= Lisette Kohlhagen =

Australian artist (1890–1969)

Lisette Anna Kohlhagen (20 December 1890 – 2 February 1969) was a South Australian artist.

==History==
Lisette was born at Kilkerran, near Maitland, South Australia on Yorke Peninsula, the youngest child of Johann Friedrich Christian Kohlhagen (1846–1910) and his wife Anna Maria Kohlhagen née Hoffrichter (1848–1905).

She studied at the South Australian School of Arts and Crafts in Adelaide under James Ashton and Miss McNamara, winning an award from the Royal Drawing Society in 1926, as did fellow student Ivor Hele In 1927 she and her sister Emma Adeline toured the galleries of Britain and Europe. and took the opportunity to study with Gratton Cooke at the R.D.S. She studied oil painting under Adelaide Perry in Sydney in 1935 and later, around 1937–1938, at George Bell's School, 443 Bourke Street, Melbourne.

She was a longtime member of the South Australian Society of Arts, and their secretary from 1947 to 1954, and a worker for the Liberal and Country League, to which party she made generous donations of artwork.

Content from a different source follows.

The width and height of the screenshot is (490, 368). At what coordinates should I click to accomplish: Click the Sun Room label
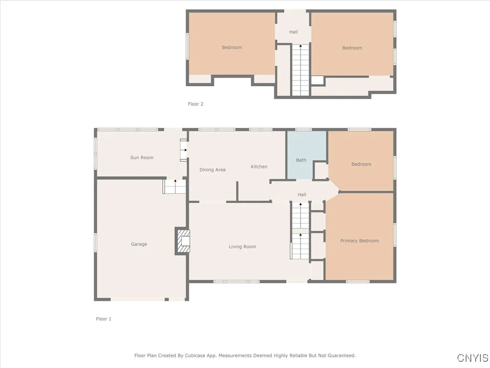pyautogui.click(x=142, y=158)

She was a member of the self-styled "Group 9", whose members included Dorrit Black, Mary Harris, Geoffrey Shedley, Mary Shedley, Ernst Milston, Marjorie Gwynne, John Dowie and Ruby Henty. She was a foundation member of the SA branch of the Contemporary Art Society, wrote art criticism for the Adelaide News, and a volunteer guide and lecturer for the Art Gallery of South Australia.

Kohlhagen Street in the Canberra suburb of Conder is named in her honour.